Adapted from Cecelia Ahern’s novel, Love, Rosie treads a similar path as the author’s first hit P.S I Love You. The story follows two childhood best friends whose ‘love feelings’ start to develop around Rosie’s 18th birthday, but due to a drunken kiss, forgetfulness and the fact it’s a romantic comedy (drama?), a chain of disastrous circumstances follow, preventing the couple from getting together.
Love, Rosie feels like it hasn’t quite translated successfully onto the screen, in both practical and stylistic ways. Lily Collins (Snow White) and Sam Claflin (The Riot Club) are likeable as the leads, Rosie and Alex, but due to the story spanning over 15 years it was impossible to believe that either of them had experienced marriages, divorces or children, especially since they only looked like they’d had a haircut since the opening scene. Normally, the plausibility of a romantic comedy is not an issue but when it tries to handle subjects such as teenage pregnancy, single motherhood and loveless marriages and all you can see are two teenagers, it does start to fall a little flat. This is where the novel may have been more successful, however the actors did add charisma to their formulaic roles. Collins is charming and funny even if she does look the same age as her 12-year-old daughter and Claflin is handsome and brooding. Jaime Winstone plays the compulsory funny, down-to-earth best friend with absolutely no backstory and Tamsin Egerton (St Trinian’s) turns up as Alex’s New York socialite girlfriend who almost becomes another obstacle for our young couple, before she conveniently turns out to be a controlling adulterer.
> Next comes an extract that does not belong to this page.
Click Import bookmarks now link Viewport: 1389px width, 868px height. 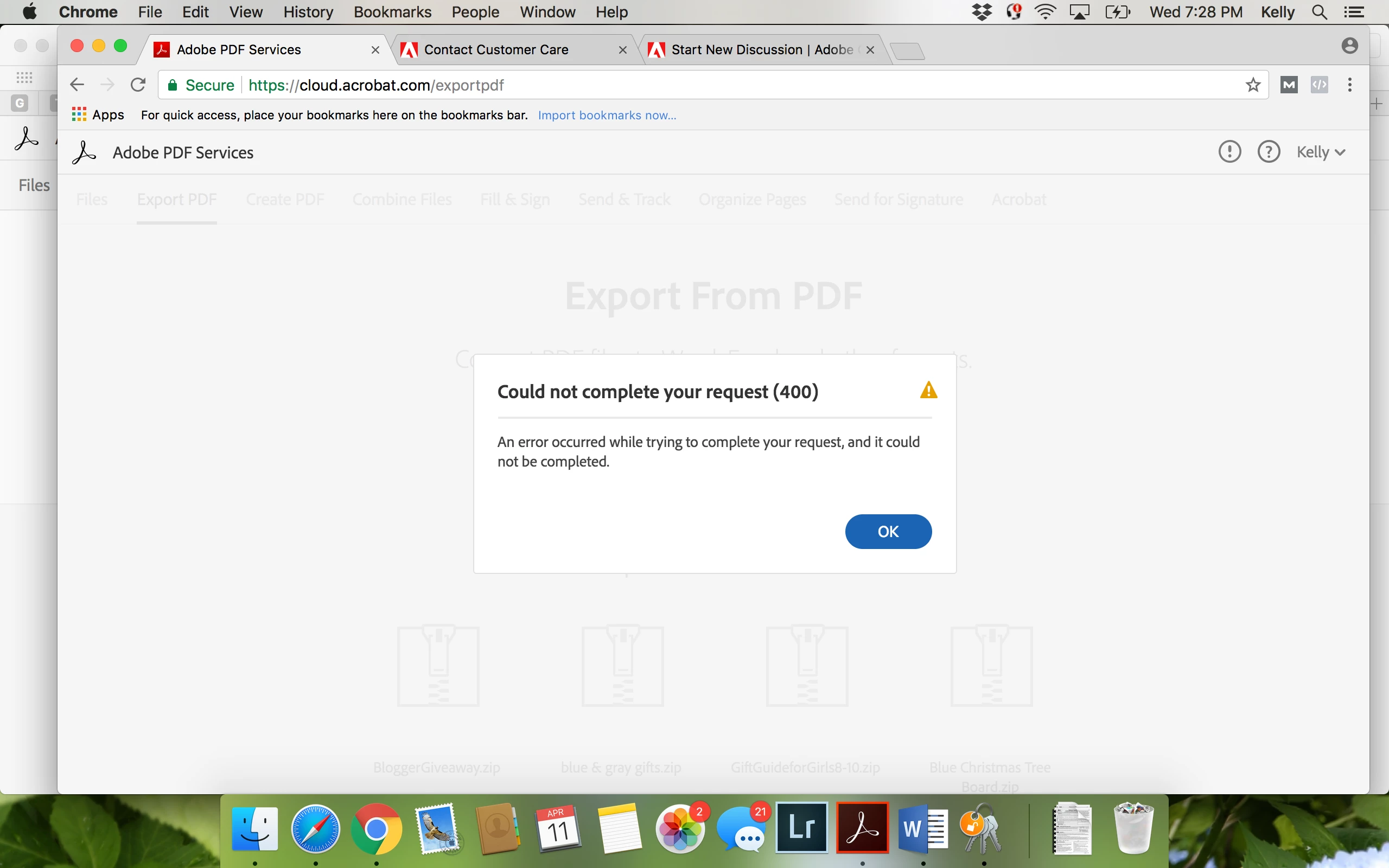click(607, 116)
Moving away from the interesting casting, the story itself is farfetched and repetitive, after all there are only so many times Sam Claflin can walk dramatically into a room with a bewildered squint, and for us to believe this will change the course of events. This is the second flaw of the film, its attempts to be earnest are contradicted by its contrived, satisfying resolutions. Despite the problematic plot, the script contains some good one-off gags (a humorous loss of virginity scene stands out), its dialogue jumps between laugh-out-loud one-liners and uncomfortably cringey clichés. The film is enjoyably quirky, the visual style and soundtrack are above your average RomCom, but when compared to films of the same genre and similar subject matter: teenage pregnancy in Juno; the friendship saga, will they/won’t they of When Harry Met Sally, Love, Rosie lacks the individual charm and strength to make it stand out. It couldn’t quite decide what it wanted to be, and thus became slightly throwaway.
In terms of expanding beyond the genre’s formula, which is presumably what its peculiar plot was trying to do, it was successful to an extent. There was not a boring moment and the actors as an ensemble had good chemistry but overall it tried too hard to cover too much, which may be due to it being an adaptation but even so left it weak. There was strong sense of humour at times, but occasionally it was difficult to tell whether the laughter was aimed at the jokes or the film and it did begin to take itself too seriously. While the cast give good performances, they simply look ten years too young and the film never embraced the silliness. Still, it remains a satisfying albeit disposable flick.